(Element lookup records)
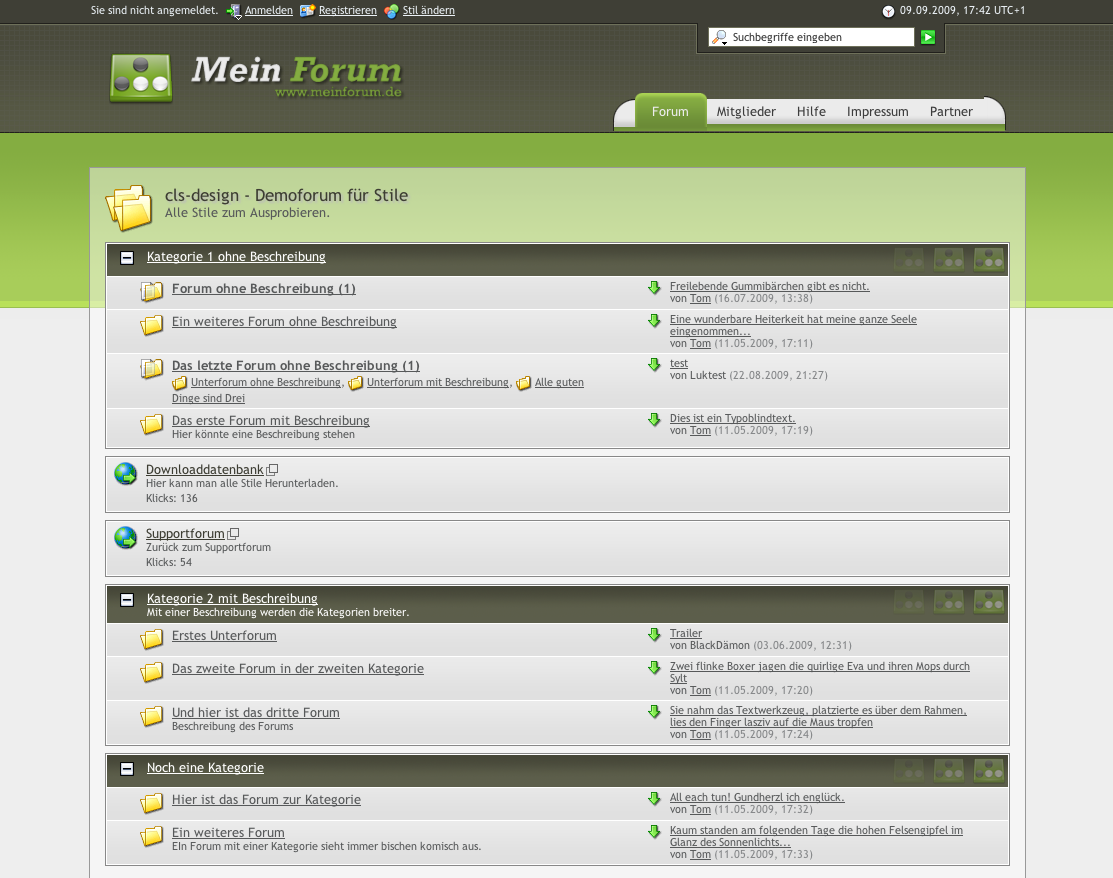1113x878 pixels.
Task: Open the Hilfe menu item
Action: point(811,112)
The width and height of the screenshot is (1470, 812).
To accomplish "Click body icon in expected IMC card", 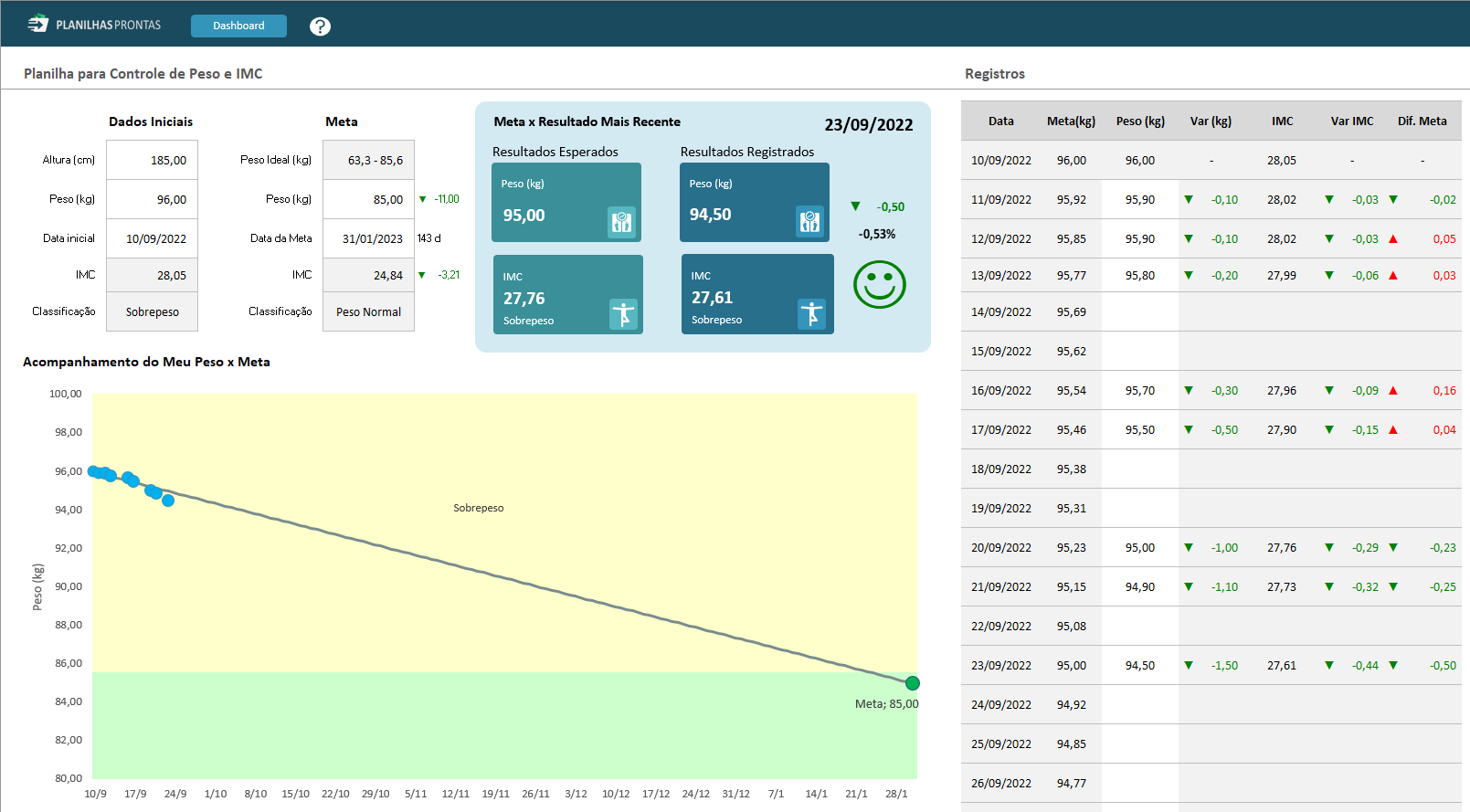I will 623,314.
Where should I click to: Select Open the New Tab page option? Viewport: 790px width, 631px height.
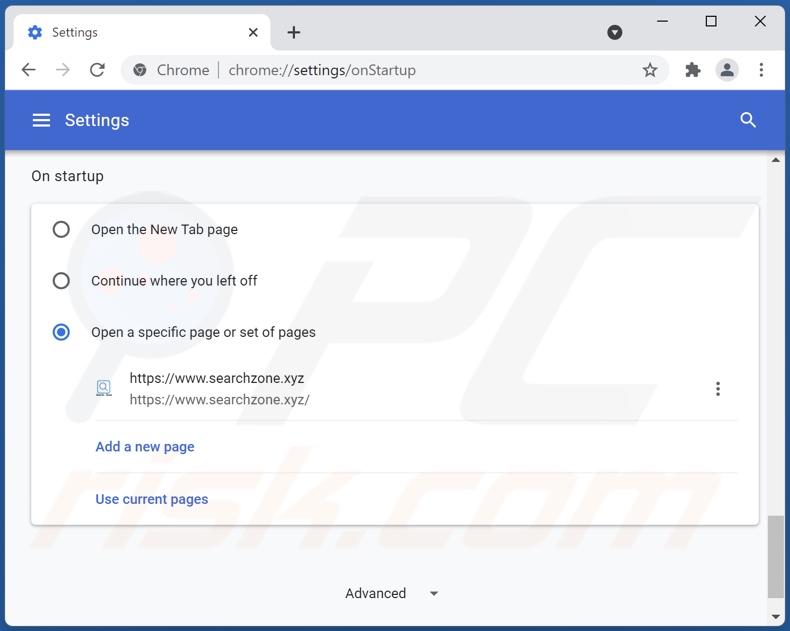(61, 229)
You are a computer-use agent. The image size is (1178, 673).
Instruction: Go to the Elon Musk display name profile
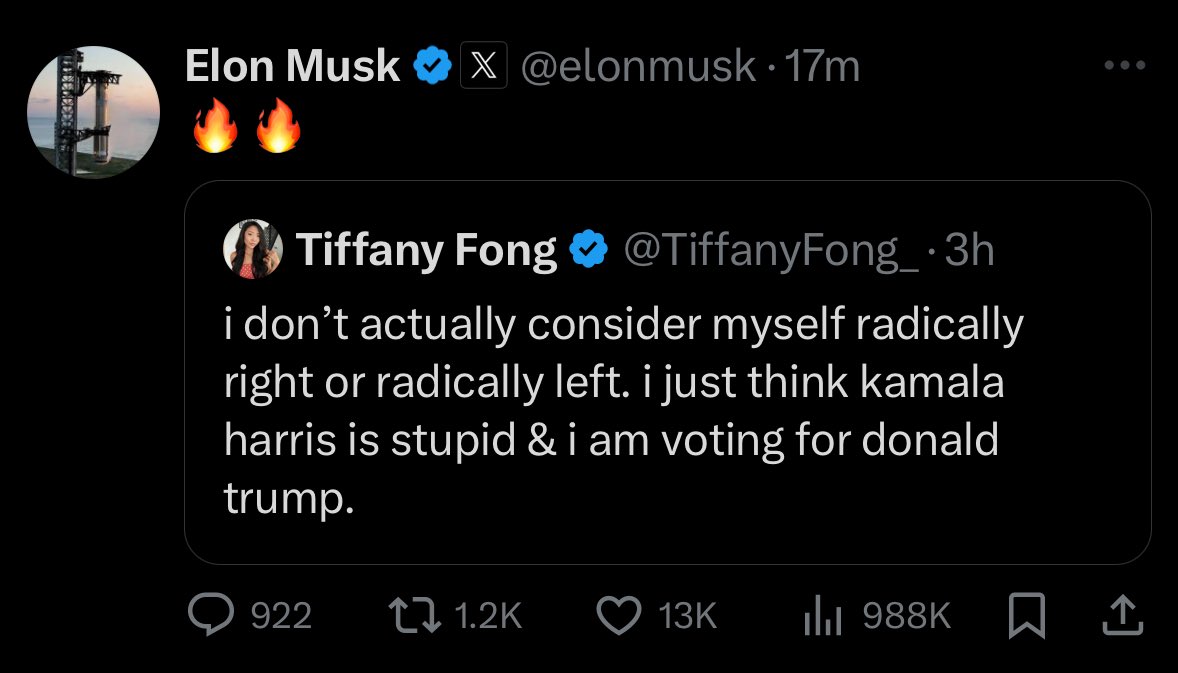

## WORK TO DO
Gather every line of the records above that contains the word "width", and list those lines.

## SOLUTION FOR THIS PROBLEM
The width and height of the screenshot is (1470, 812).
Where should I click to: Select Open the New Tab page option? Viewport: 790px width, 631px height.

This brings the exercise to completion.